Faith Atiti, a research analyst at Commercial Bank of Africa Ltd, said those yields may rise in coming months as the Government borrows more in the domestic market to counter slowing tax revenue.

"With the shortfall in revenue, they will pick as much as they can from the domestic market," Atiti said. "How else will they fund the deficit?"

Kenyan Treasury Secretary Henry Rotich last week cut this year's economic growth forecast to as low as 5.8 per cent after a series of deadly militant attacks hurt Kenya's tourism industry, the country's second-biggest foreign-currency earner.

While visitor arrivals are now on the mend, agriculture, which accounts for about a quarter of gross domestic product, could struggle against an expected decline in rainfall caused by the El Nino weather phenomenon.

Supplementary Budget

The Government will probably raise its domestic-borrowing target by 20 per cent to a net Sh265 billion in a supplementary budget next year, according to Alexander Muiruri, head of fixed income at Kestrel Capital Ltd.
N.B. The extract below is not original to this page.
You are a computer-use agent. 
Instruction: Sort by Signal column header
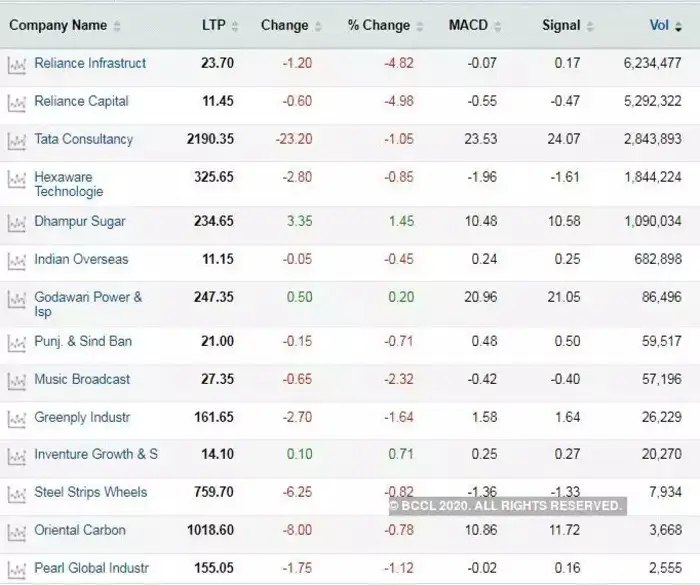561,25
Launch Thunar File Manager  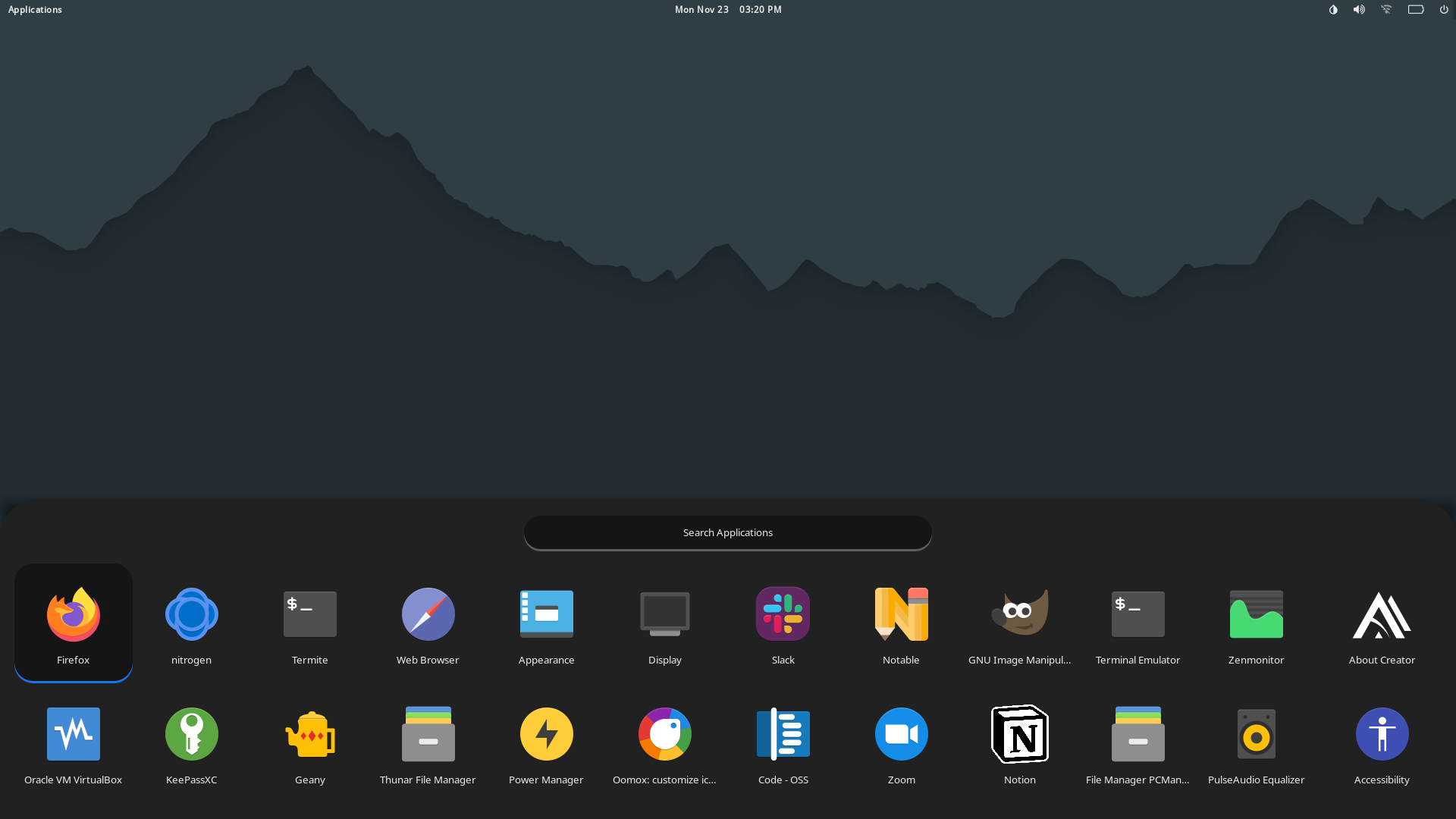point(428,734)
That would see short-term interest rates climb as high as 16 per cent, he said.

"We may have over-corrected, rates came down too fast," Muiruri said by phone. "They will correct upwards to between 15 per cent and 16 per cent."

Yields on 182-day and 364-day securities eased to 10.2 per cent from 12.3 per cent, and 12.1 per cent from 13.6 per cent respectively at an auction this week.